It’s been a while since I wrote one of my appreciations of Ursula K. Le Guin, though I keep reading new and old works of hers. During my sabbatical last year I read Malafrena and Unlocking the Air for the first time and enjoyed both. This week I pulled one off the shelf that I have read once before–only once, several years ago, and I won’t wait that long again before my next reading, because there’s a lot to discover in Changing Planes (Ace Books, 2003). It’s a volume of short stories, in a sense, though what draws my attention in each is less plot or character, and more what, if this were non-fiction, might be called ethnography. The narrator is writing as a tourist, though a reflective one, of fifteen societies. They are sketches: brief anthropological visits to some of the rooms of Le Guin’s imagination. It’s as if she decided to just play at world-creation for awhile, and it’s something she does with so much creativity, humor, and generosity of spirit that I feel possibilities expand.

I would like to comprehend the language of the Nna Mmoy, whom no visitor has yet understood and whose texts “are not linear, either horizontally or vertically, but radial, budding out in all directions like tree branches or growing crystals, from a first or central word which, once the text is complete, may well be neither the center nor the beginning of the statement. Literary texts carry this polydirectional complexity to such an extreme that they resemble mazes, roses, artichokes, sunflowers, fractal patterns.” (166)

I would not like to visit the Veksi, who are perpetually angry: fighting, sulking, quarreling. But as unpleasant as they are, after this peek into their community I wonder whether their anger is not mostly a response to the perpetual losses and griefs of life. Maybe that’s where our anger comes from too.

On Gy, about one in a thousand adolescents develops wings, in a painful process that changes all of their bones as well as adding these two limbs. As a result, life on the ground becomes difficult for them, with their delicate bones and ungainly appendages; however, many winged Gyr choose not to fly, because catastrophic wing failure is a constant and unpreventable risk. Le Guin draws no analogy, but I draw my own. Maybe wings are like extraordinary talents; flyers are the equivalent of certain artists, writers, scientists, mystics, choreographers–visionaries of all kinds, who take risks in order to experience the inimitable intensity of “one’s whole body, one’s whole self, up in the whole sky. . . . It takes everything to fly.

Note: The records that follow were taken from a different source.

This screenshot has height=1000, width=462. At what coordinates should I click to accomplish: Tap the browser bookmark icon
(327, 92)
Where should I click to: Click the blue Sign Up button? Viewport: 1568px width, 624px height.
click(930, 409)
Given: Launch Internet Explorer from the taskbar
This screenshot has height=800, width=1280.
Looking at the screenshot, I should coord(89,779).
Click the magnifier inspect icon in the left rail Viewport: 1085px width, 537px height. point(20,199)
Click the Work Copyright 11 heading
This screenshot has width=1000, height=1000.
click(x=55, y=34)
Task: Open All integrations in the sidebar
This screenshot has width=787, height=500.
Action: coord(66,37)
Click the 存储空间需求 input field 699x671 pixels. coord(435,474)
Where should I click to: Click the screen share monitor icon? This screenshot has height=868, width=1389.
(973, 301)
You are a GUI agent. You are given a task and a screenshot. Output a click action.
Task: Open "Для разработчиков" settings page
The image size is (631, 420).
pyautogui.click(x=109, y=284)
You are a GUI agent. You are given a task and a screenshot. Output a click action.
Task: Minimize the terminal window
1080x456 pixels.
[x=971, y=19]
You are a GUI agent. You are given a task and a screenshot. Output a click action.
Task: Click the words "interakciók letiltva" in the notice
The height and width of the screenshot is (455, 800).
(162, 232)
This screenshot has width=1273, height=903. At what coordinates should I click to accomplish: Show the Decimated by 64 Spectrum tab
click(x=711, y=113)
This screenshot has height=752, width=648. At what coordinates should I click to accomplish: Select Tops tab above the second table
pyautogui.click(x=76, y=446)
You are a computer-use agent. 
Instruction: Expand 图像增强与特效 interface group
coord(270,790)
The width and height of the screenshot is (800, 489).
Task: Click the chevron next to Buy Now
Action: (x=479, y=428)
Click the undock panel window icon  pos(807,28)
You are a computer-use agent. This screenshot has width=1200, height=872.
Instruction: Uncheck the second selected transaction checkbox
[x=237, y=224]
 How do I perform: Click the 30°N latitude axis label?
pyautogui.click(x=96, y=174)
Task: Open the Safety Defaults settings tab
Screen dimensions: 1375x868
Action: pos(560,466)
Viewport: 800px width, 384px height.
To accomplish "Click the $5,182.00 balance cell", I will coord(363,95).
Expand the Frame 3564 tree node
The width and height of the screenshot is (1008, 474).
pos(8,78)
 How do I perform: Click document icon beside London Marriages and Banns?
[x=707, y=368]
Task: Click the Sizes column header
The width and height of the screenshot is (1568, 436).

Everything you are, everything you have” (210). Do I live like that? Do I want to? And is it as risky as the Gyrs’ flights, fatal one time in twenty?

I’m both drawn to the migratory life of the Ansarac and sobered by the homesickness that must accompany it. Each of their years is about as long as 25 of ours, and they seldom live much longer than three of their years, never as long as four. So the annual migration north in spring, to where they live in families, in rural villages, and there dance their courtship dances, is made by each of them no more than three times. Come fall–which is a good dozen years later, in our terms–they migrate to an urban life in the south. Couples separate, children go off to school and away from parents, not to be reunited until the following spring, after another one-sixth of their lives has passed. What happens when they are offered a new development that would allow them to travel as often as they wish between the two places is vintage Le Guin. She is never naive, but resists the simplistic stories both of technology as ruin and technology as salvation. She’s interested in how and why people choose the changes they do–and so she imagines for us a more discerning, deliberate approach to “progress” than we have generally imagined for ourselves or our society.

This book doesn’t get the attention it merits. It’s a beauty. And it’s yet another reason that, when my daughter asked me this week who my favorite writers are, Ursula Le Guin was the first name from my lips.